1.3. Места в комнате, где можно размещать книги

На полках каминов или радиаторов (следует все же отметить, что со временем тепло может повредить книги),

между окнами,

в проеме заколоченной двери,

на ступеньках библиотечной лестницы, что делает невозможным использование библиотеки (шикарно, см. Ренан),

под окном,

в стеллажах «елочкой»,

которые делят комнату на две части (шикарно, еще эффектнее с растениями).

1.4. Предметы, не являющиеся книгами, но часто встречающиеся в библиотеках

Фотографии в позолоченных латунных рамках, маленькие гравюры, рисунки пером, засушенные цветы в бокалах, пирофоры, иногда с химическими (опасными) спичками, оловянные солдатики, фотография Эрнеста Ренана в его кабинете в Коллеж де Франс, почтовые открытки, кукольные глазки, шкатулки, пакетики с солью, перцем и горчицей авиакомпании «Люфтганза», весы для писем, крючки в форме «X», шарики, ершики для табачных трубок, миниатюрные модели старинных автомобилей, разноцветные камешки, экс-вото [12], пружинки.

2. Об упорядочивании

В библиотеке, которую не упорядочивают, происходят неурядицы: на этом примере мне попытались объяснить, что такое энтропия, и я не раз проверял это на собственном опыте.

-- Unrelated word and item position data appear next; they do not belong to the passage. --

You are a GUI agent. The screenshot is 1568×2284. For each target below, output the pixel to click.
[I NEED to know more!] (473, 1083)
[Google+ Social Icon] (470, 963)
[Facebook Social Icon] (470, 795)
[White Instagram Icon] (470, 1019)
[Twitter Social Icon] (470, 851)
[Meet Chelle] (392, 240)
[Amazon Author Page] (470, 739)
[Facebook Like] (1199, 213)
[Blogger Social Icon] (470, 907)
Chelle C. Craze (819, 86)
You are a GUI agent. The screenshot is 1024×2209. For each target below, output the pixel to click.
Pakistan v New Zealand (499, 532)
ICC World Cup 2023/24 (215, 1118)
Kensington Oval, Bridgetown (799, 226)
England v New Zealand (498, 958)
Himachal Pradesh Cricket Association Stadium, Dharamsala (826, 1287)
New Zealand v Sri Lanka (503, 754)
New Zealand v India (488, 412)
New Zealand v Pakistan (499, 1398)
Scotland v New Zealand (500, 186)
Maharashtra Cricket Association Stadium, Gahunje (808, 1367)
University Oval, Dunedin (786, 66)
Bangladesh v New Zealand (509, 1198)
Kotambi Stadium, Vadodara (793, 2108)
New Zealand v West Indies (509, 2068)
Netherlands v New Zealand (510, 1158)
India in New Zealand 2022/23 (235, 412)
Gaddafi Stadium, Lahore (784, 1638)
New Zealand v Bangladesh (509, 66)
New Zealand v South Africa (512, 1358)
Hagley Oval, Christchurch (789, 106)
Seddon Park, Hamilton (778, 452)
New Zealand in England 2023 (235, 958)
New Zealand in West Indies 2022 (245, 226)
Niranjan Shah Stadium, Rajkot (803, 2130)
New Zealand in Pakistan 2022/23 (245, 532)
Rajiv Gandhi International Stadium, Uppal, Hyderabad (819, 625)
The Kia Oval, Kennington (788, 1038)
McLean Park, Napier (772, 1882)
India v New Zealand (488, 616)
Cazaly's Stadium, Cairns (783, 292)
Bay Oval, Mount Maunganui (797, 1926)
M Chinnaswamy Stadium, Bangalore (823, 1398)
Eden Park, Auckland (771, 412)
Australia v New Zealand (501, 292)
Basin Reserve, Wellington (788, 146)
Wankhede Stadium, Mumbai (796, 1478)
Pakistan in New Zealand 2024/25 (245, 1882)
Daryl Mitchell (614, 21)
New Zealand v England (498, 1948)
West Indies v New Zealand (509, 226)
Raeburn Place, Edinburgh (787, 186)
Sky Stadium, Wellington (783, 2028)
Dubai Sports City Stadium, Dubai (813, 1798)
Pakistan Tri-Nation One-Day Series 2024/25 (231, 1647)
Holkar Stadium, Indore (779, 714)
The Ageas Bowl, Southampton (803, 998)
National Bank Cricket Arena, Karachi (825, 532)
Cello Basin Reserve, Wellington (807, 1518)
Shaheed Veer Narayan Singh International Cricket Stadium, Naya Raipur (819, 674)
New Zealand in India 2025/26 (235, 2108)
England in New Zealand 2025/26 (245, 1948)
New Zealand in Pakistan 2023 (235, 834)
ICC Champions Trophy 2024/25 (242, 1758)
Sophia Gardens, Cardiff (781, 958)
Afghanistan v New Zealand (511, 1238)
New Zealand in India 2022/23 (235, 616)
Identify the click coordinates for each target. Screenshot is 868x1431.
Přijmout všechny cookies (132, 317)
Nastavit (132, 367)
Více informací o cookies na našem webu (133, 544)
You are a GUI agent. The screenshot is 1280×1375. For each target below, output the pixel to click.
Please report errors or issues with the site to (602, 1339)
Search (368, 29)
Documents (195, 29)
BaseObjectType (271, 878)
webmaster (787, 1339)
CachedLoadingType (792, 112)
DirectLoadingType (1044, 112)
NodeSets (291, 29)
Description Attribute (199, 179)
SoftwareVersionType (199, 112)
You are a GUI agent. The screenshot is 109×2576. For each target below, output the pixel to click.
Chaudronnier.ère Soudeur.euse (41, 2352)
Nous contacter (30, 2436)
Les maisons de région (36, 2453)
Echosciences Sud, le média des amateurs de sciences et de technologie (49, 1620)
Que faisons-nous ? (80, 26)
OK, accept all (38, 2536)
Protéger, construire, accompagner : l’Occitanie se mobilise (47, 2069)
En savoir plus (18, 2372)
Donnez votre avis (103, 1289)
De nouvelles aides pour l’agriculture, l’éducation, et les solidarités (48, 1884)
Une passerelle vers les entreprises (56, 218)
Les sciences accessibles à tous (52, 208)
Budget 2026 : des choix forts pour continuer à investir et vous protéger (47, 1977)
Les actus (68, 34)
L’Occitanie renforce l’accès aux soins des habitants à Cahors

Сам по себе библиотечный беспорядок не страшен; что-то вроде того «в какой ящик я засунул носки?»: нам кажется, что на подсознательном уровне мы помним, куда поставили ту или иную книгу; а если не знаем, то нам не составит труда быстро осмотреть все полки.

Этой апологии симпатичного беспорядка противопоставляется мелочное стремление индивидуального бюрократизма: каждая вещь на своем месте, каждое место для своей вещи и наоборот; между этими стремлениями — одно располагает к попустительству, анархическому добродушию, другое превозносит добродетели tabula rasa, эффективную бесчувственность генеральной уборки — мы так или иначе стараемся упорядочить свои книги; это утомительное занятие, настоящее испытание, которое, однако, чревато приятными неожиданностями, как, например, в случае с забытой, поскольку она уже давно не попадалась на глаза, и вновь обнаруженной книгой, которую — отложив на завтра то, что можно сделать сегодня, — вновь прочитывают взахлеб, лежа на диване.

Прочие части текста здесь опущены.